* Problem description: Give back the full listing, exactly as it is.

* Data records:
☆ ☆ ☆ ☆ ☆ ☆ ☆
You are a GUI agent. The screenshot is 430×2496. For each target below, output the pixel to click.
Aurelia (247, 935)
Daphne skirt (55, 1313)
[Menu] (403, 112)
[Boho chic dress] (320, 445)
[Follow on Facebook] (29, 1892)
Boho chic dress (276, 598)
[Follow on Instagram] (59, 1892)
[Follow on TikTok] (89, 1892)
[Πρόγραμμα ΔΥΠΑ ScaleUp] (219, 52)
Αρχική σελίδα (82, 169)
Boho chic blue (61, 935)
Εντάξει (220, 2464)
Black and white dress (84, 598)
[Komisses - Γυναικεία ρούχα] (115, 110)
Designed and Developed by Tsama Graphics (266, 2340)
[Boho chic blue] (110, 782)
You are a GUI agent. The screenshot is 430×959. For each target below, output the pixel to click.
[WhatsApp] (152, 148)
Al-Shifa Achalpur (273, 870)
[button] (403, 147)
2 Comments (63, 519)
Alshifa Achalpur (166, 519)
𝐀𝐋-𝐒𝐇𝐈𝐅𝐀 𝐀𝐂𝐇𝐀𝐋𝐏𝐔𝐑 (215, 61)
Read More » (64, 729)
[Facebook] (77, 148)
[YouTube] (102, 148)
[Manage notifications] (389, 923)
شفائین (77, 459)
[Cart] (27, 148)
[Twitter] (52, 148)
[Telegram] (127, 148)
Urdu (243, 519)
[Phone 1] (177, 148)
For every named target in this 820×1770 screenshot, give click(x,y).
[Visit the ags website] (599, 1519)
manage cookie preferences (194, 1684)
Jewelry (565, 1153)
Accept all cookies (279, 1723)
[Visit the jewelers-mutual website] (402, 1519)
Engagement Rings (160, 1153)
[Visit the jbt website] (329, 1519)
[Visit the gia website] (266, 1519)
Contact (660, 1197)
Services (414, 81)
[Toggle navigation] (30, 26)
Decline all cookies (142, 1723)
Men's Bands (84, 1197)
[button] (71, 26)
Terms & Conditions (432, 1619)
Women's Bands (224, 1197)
☆ ☆ ☆ ☆ ☆ ☆ ☆
* Task response:
You are a GUI agent. The screenshot is 430×2496. For each target below, output the pixel to click.
Aurelia (247, 935)
Daphne skirt (55, 1313)
[Menu] (403, 112)
[Boho chic dress] (320, 445)
[Follow on Facebook] (29, 1892)
Boho chic dress (276, 598)
[Follow on Instagram] (59, 1892)
[Follow on TikTok] (89, 1892)
[Πρόγραμμα ΔΥΠΑ ScaleUp] (219, 52)
Αρχική σελίδα (82, 169)
Boho chic blue (61, 935)
Εντάξει (220, 2464)
Black and white dress (84, 598)
[Komisses - Γυναικεία ρούχα] (115, 110)
Designed and Developed by Tsama Graphics (266, 2340)
[Boho chic blue] (110, 782)
You are a GUI agent. The screenshot is 430×959. For each target below, output the pixel to click.
[WhatsApp] (152, 148)
Al-Shifa Achalpur (273, 870)
[button] (403, 147)
2 Comments (63, 519)
Alshifa Achalpur (166, 519)
𝐀𝐋-𝐒𝐇𝐈𝐅𝐀 𝐀𝐂𝐇𝐀𝐋𝐏𝐔𝐑 (215, 61)
Read More » (64, 729)
[Facebook] (77, 148)
[YouTube] (102, 148)
[Manage notifications] (389, 923)
شفائین (77, 459)
[Cart] (27, 148)
[Twitter] (52, 148)
[Telegram] (127, 148)
Urdu (243, 519)
[Phone 1] (177, 148)
For every named target in this 820×1770 screenshot, give click(x,y).
[Visit the ags website] (599, 1519)
manage cookie preferences (194, 1684)
Jewelry (565, 1153)
Accept all cookies (279, 1723)
[Visit the jewelers-mutual website] (402, 1519)
Engagement Rings (160, 1153)
[Visit the jbt website] (329, 1519)
[Visit the gia website] (266, 1519)
Contact (660, 1197)
Services (414, 81)
[Toggle navigation] (30, 26)
Decline all cookies (142, 1723)
Men's Bands (84, 1197)
[button] (71, 26)
Terms & Conditions (432, 1619)
Women's Bands (224, 1197)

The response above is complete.